In advance of its TV premiere on OPB, NW Film Center screens a look into Oregon's animation industry. NR. NW Film Center's Whitsell Auditorium. 7 pm Wednesday, April 19.

The Promise

Director Terry George (Hotel Rwanda) tries to raise some Titanic-level romantic goosebumps with this historical-fiction epic set during the Armenian genocide in Turkey—but only during the film's first act. The movie may heat up with a rapturous affair in Constantinople between Michael (Oscar Isaac) and Ana (Charlotte Le Bon), but the sparks of their affection are quickly snuffed by sounds of windows shattering and Michael being struck on the skull with a gun.
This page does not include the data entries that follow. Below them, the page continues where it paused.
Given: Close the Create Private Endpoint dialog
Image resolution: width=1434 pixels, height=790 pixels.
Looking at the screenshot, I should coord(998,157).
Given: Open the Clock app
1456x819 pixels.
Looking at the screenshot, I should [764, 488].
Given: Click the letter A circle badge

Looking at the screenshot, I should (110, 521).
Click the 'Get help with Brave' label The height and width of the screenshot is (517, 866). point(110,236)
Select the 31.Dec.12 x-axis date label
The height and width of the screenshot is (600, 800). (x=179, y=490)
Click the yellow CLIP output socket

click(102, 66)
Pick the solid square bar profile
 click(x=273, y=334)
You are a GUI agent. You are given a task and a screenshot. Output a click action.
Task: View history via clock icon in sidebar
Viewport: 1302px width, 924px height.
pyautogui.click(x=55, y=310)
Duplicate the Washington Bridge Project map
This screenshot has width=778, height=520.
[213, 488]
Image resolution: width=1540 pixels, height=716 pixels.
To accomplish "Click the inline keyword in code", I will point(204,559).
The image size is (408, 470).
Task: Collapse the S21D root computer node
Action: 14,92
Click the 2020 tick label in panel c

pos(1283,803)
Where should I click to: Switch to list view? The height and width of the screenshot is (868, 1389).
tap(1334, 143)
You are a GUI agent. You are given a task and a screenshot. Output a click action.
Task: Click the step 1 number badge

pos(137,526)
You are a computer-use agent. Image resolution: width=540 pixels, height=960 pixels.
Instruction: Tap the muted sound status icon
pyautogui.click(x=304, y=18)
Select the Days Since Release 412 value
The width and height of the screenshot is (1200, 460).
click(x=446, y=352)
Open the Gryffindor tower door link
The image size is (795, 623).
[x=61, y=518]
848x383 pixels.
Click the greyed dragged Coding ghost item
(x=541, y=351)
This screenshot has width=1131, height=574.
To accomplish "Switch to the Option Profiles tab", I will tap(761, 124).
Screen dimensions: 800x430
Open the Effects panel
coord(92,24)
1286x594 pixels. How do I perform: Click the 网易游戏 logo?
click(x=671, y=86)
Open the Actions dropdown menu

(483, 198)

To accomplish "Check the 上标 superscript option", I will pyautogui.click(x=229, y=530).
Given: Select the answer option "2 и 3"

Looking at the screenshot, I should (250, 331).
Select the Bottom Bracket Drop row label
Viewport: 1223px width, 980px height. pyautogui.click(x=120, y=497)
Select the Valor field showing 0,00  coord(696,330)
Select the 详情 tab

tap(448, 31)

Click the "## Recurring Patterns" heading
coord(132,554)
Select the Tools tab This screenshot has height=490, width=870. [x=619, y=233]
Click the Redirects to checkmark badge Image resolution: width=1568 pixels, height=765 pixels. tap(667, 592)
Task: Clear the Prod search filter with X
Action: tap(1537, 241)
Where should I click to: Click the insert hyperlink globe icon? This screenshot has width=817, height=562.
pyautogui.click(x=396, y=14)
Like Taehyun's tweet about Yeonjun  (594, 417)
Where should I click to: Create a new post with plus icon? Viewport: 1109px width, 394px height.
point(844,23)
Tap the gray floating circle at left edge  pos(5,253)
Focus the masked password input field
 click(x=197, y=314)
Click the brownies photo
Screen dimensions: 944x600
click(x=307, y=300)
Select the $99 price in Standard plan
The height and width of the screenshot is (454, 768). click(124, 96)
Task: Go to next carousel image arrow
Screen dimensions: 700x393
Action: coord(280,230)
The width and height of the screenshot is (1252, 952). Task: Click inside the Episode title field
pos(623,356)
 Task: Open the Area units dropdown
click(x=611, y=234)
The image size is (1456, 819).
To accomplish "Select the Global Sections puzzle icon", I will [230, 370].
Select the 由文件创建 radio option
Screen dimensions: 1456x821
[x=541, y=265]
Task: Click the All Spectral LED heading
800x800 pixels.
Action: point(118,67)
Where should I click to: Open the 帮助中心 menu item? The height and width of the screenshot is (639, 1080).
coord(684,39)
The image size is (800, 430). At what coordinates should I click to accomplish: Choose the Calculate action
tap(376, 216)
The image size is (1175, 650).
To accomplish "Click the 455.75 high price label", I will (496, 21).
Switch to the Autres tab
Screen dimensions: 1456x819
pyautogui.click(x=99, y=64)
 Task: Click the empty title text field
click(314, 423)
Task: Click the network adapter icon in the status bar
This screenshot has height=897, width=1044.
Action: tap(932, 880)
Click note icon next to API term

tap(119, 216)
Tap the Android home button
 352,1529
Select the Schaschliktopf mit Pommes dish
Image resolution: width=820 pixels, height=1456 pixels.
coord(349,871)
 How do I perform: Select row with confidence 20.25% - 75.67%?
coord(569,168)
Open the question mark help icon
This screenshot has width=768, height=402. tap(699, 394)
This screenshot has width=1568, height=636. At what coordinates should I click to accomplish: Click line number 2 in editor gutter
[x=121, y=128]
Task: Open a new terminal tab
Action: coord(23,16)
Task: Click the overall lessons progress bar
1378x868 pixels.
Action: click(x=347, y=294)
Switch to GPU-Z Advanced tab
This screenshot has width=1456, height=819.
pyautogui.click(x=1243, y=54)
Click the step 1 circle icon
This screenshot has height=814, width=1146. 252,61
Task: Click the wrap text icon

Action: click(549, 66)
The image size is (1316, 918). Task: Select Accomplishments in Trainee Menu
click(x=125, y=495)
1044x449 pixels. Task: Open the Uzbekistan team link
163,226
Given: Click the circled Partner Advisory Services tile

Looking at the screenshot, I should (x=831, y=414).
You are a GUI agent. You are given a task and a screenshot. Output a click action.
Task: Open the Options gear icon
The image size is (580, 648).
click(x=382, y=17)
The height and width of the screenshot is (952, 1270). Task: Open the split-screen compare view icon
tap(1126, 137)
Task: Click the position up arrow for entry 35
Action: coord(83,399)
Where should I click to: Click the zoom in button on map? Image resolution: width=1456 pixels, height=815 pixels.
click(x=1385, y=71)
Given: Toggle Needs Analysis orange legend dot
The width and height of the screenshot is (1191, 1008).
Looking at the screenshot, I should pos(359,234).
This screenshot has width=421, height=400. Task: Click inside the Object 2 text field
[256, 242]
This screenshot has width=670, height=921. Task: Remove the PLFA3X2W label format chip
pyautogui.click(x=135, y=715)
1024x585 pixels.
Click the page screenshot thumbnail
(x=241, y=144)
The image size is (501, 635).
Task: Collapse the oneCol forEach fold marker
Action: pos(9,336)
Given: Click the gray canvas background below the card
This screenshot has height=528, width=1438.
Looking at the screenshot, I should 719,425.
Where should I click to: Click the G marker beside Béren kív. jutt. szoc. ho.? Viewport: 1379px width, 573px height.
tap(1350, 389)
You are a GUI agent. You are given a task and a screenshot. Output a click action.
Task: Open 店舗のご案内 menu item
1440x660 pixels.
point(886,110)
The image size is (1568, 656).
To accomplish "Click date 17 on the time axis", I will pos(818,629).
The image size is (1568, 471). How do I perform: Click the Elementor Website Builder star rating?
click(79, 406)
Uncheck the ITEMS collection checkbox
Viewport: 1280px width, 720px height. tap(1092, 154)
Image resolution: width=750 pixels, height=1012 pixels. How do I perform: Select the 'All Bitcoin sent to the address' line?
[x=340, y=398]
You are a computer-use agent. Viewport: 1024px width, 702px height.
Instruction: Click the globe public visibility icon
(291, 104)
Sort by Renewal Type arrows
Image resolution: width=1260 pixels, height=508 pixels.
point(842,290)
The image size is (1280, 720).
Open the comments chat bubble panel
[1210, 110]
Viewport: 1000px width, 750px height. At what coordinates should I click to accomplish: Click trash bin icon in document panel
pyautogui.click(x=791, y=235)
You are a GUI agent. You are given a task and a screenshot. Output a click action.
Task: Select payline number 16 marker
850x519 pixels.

These jolts of horror are a prelude to massacres, and as Armenians, Ana and Michael are set adrift across a country that's gone from being home to being hell. They're often accompanied by Chris Myers (Christian Bale), an American photojournalist vying for Ana's affection. His romantic rivalry with Michael feels jarringly out of place in this grim film, which in one scene reveals a pile of bodies that includes a recently murdered pregnant woman. Yet The Promise will not be denied as George powerfully dramatizes stunning acts of both savagery and decency, most notably in a scene where Michael struggles to free prisoners from a moving train at night in the midst of a storm, refusing to surrender even as rain buffets his face. Like George, he's committed. PG-13. BENNETT CAMPBELL FERGUSON.  Critic's Rating: 3/4 stars. Bridgeport, City Center, Division, Lloyd, Pioneer Place, Vancouver.

3 Hours Till Dead

An AWOL soldier goes into hiding in a rural farm area with friends, only to discover upon his return that society has collapsed into a zombie apocalypse. NR. Clinton Street Theater.

The Void

A policeman delivers an injured patient to an understaffed hospital, then experiences strange occurrences linked to a group of weirdos in hoods. A new, low-budget horror film whose practical effects have drawn comparisons to John Carpenter's The Thing. NR. Hollywood Theatre. April 22-23.